I believe I have found a minor error in the documentation on the following page: Causal language modeling.

In the tutorial section about the collator, it is written as follows:

"Use the end-of-sequence token as the padding token and set mlm=False. This will use the inputs as labels shifted to the right by one element:

from transformers import DataCollatorForLanguageModeling

tokenizer.pad_token = tokenizer.eos_token
data_collator = DataCollatorForLanguageModeling(tokenizer=tokenizer, mlm=False)"

However, it seems to me that DataCollatorForLanguageModeling does not shift the labels to create input_ids. Instead, it keeps both values the same.

Could there be something I am misunderstanding?

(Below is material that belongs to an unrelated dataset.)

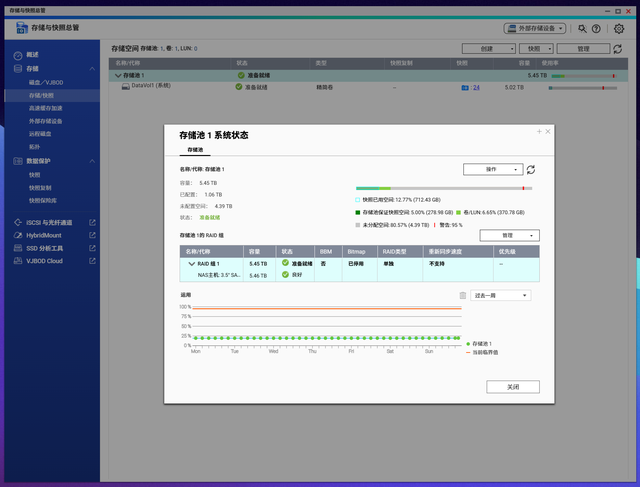
Task: Open the help question mark icon
Action: tap(596, 29)
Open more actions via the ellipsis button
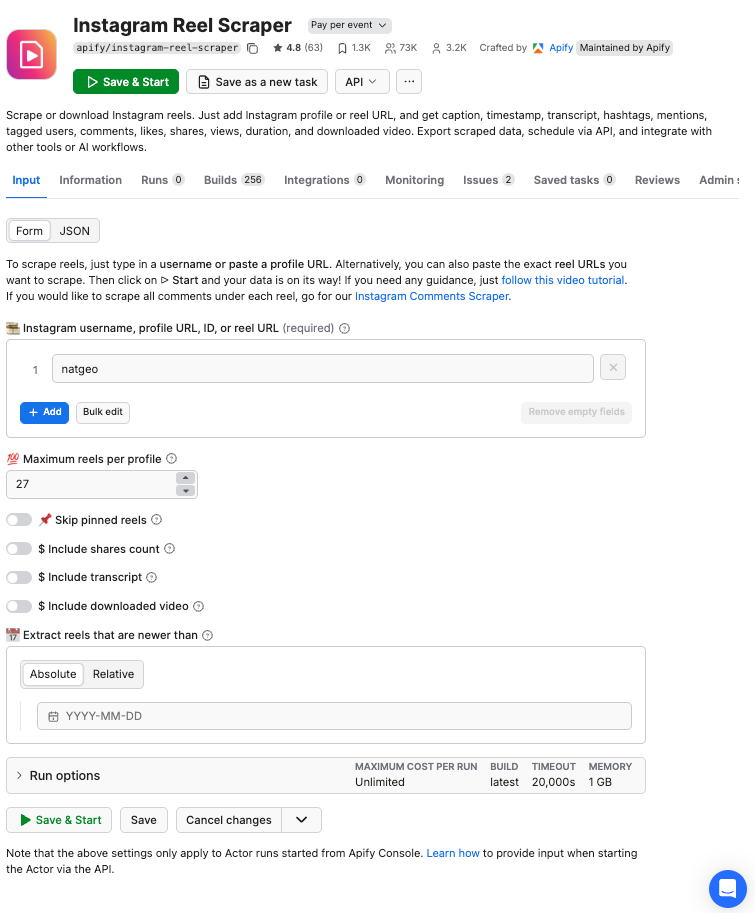Screen dimensions: 755x913 pos(408,81)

Thank you for reading my message and for considering this potential correction.

1 Like

I believe this is handled by the forward method of the XXXFormerLMHeadModel class. For example, the transformers.models.gpt2.modeling_gpt2 from the GPT2LMHeadModel.forward method contains the following snippet:

        loss = None
        if labels is not None:
            # move labels to correct device to enable model parallelism
            labels =
            # Shift so that tokens < n predict n
            shift_logits = lm_logits[..., :-1, :].contiguous()
            shift_labels = labels[..., 1:].contiguous()
            # Flatten the tokens
            loss_fct = CrossEntropyLoss()
            loss = loss_fct(shift_logits.view(-1, shift_logits.size(-1)), shift_labels.view(-1))
1 Like

You are correct in saying that the label shifting handled within the model.
Therefore, the part pointed out in the tutorial is indeed an error.

Thank you for providing an example with the code.